◆ **What this task involves**
Would you output the whole listing below, exactly as it reads?

(Data extracts)

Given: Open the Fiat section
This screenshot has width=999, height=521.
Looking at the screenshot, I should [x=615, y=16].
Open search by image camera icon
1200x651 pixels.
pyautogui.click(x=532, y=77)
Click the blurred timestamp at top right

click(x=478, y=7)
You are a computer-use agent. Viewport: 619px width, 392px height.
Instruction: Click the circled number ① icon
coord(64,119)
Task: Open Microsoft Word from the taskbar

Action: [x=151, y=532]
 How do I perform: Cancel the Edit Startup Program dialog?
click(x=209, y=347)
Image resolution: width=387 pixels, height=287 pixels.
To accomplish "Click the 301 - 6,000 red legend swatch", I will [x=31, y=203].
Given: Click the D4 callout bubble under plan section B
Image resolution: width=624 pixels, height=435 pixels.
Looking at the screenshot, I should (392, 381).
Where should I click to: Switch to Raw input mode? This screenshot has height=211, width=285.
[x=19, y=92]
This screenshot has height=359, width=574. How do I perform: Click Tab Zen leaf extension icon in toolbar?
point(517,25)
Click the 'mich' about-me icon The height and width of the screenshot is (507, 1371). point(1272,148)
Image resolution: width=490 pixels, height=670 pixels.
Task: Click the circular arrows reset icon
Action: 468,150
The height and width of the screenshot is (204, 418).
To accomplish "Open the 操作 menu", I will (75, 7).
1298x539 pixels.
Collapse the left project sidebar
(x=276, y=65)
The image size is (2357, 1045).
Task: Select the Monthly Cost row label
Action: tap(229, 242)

(End Data extracts)

◆ **Exercise output**
Given: Open the Fiat section
This screenshot has width=999, height=521.
Looking at the screenshot, I should [x=615, y=16].
Open search by image camera icon
1200x651 pixels.
pyautogui.click(x=532, y=77)
Click the blurred timestamp at top right

click(x=478, y=7)
You are a computer-use agent. Viewport: 619px width, 392px height.
Instruction: Click the circled number ① icon
coord(64,119)
Task: Open Microsoft Word from the taskbar

Action: [x=151, y=532]
 How do I perform: Cancel the Edit Startup Program dialog?
click(x=209, y=347)
Image resolution: width=387 pixels, height=287 pixels.
To accomplish "Click the 301 - 6,000 red legend swatch", I will [x=31, y=203].
Given: Click the D4 callout bubble under plan section B
Image resolution: width=624 pixels, height=435 pixels.
Looking at the screenshot, I should (392, 381).
Where should I click to: Switch to Raw input mode? This screenshot has height=211, width=285.
[x=19, y=92]
This screenshot has height=359, width=574. How do I perform: Click Tab Zen leaf extension icon in toolbar?
point(517,25)
Click the 'mich' about-me icon The height and width of the screenshot is (507, 1371). point(1272,148)
Image resolution: width=490 pixels, height=670 pixels.
Task: Click the circular arrows reset icon
Action: 468,150
The height and width of the screenshot is (204, 418).
To accomplish "Open the 操作 menu", I will (75, 7).
1298x539 pixels.
Collapse the left project sidebar
(x=276, y=65)
The image size is (2357, 1045).
Task: Select the Monthly Cost row label
Action: tap(229, 242)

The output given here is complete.